Update on anti-angiogenesis therapy for ovarian and cervical cancers

Article

Are we looking at a paradigm shift in treating these two devastating gynecologic cancers? Experts share the latest clinical trial results on adding targeted biological therapy that can potentially improve survival in women who've nearly exhausted other treatment options.

In the early 1970s, Dr. Judah Folkman hypothesized that tumors couldn't grow without new blood vessels forming to meet the tumors' increasing metabolic demands and that by inhibiting this so-called angiogenesis, tumor growth could be held in check.2,3 Although his group went on to isolate an endogenous factor key to developing this characteristic tumor vasculature in rats,4 the technology lagged behind for developing a drug that could neutralize the effect of this factor. (And technology wouldn't catch up for nearly two decades.) Dr. Folkman and his global hypothesis were criticized, and further investigation came to a standstill.

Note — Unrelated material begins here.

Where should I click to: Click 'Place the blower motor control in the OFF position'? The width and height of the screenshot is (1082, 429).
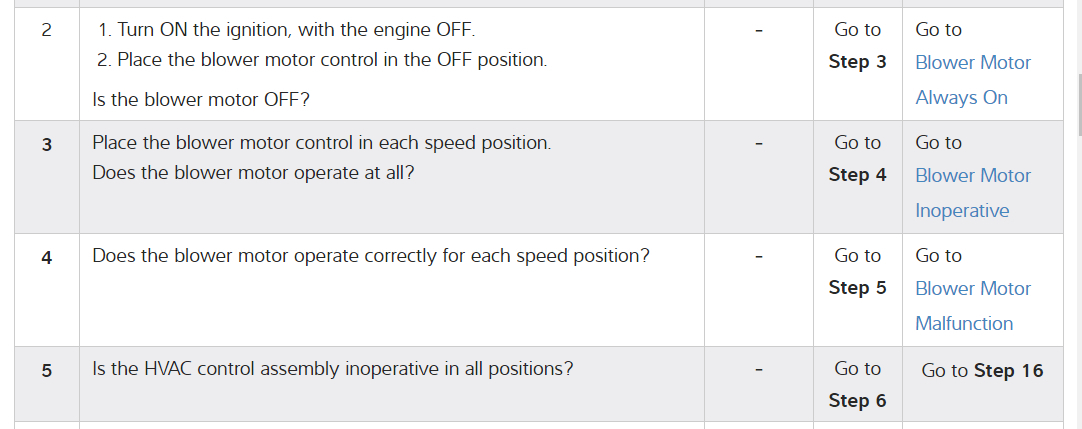[331, 60]
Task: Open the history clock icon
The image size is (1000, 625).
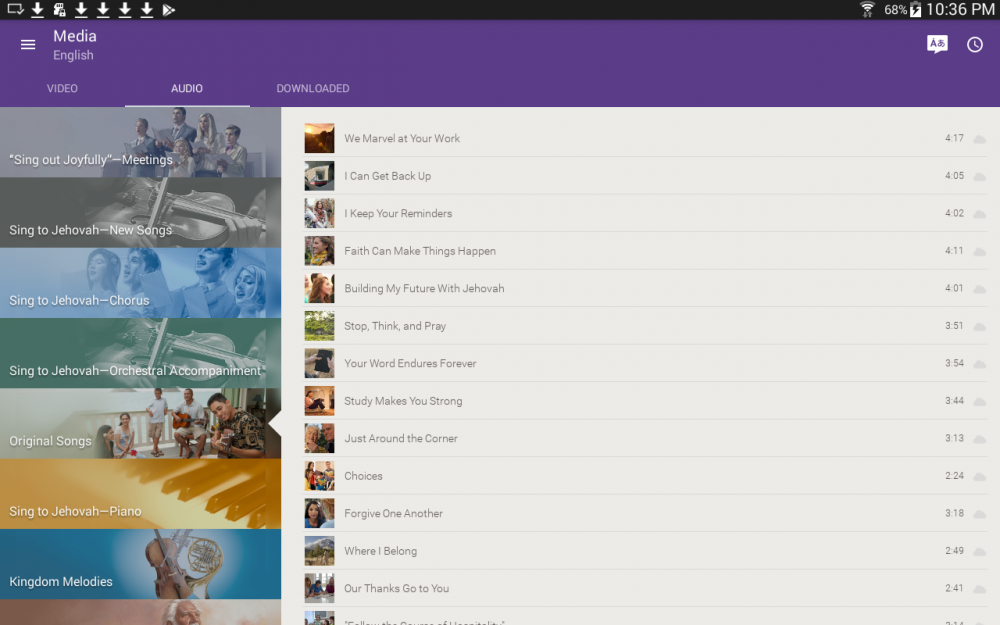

But years later, advances in biotechnology revived this concept. Researchers were able to identify the angiogenesis-stimulating factor as vascular endothelial growth factor (VEGF)5 and to produce a VEGF-neutralizing antibody in mice.6 Humanization of the mouse anti-VEGF antibody7 led to the development of bevacizumab (Avastin, Genentech, San Francisco, CA), the first biologic, anti-angiogenesis therapy approved by the Food and Drug Administration (FDA) to treat cancer.

VEGF inhibition doesn't just starve the tumor

Bevacizumab's immediate mechanism of action is to bind and inactivate VEGF and to thus block endothelial cells from being activated and proliferating.10 Originally, the inhibition of tumor angiogenesis was thought to simply "starve" a tumor of nutrients and oxygen. But there's more to it than that. Studies show that VEGF inhibition can also induce "vascular normalization," that is, restore normal structure, function, and flow to malignant tumors, which characteristically have disorganized, leaky tumoral vessels. This, in turn, improves delivery of oxygen, nutrients, and cytotoxic chemotherapy to the tumor.11 Although bevacizumab's complete mechanism of action has yet to be elucidated, the pressing need for new agents has driven clinical investigation of this drug.

Bevacizumab was first studied in patients with clear-cell renal cell cancer, based on its unique VEGF-driven biology, and four common solid tumors with high therapeutic need: breast, lung, colon, and prostate cancer.12 The drug's effectiveness in early phase II trials-judging by both tumor shrinkage and by tumor stabilization-justified conducting randomized, phase III trials to examine the addition of bevacizumab to standard chemotherapy in each site.

The first of these trials to show a survival advantage was a colorectal cancer trial.13 In this large study, patients treated with bevacizumab had improved median times to progression of 6 months and median survival times of 2 months. While these differences might seem modest, they were statistically significant. Moreover, the investigators and the FDA considered them clinically significant. When bevacizumab was added to standard treatment, similar trials in metastatic lung and breast cancers prolonged time to progression to a statistically significant degree: by 2 months in metastatic non-small cell lung cancer and by 4 months for metastatic breast cancer.14,15 Evidence from these trials sufficiently impressed the FDA for them to approve bevacizumab when given with standard chemotherapy to treat these cancers.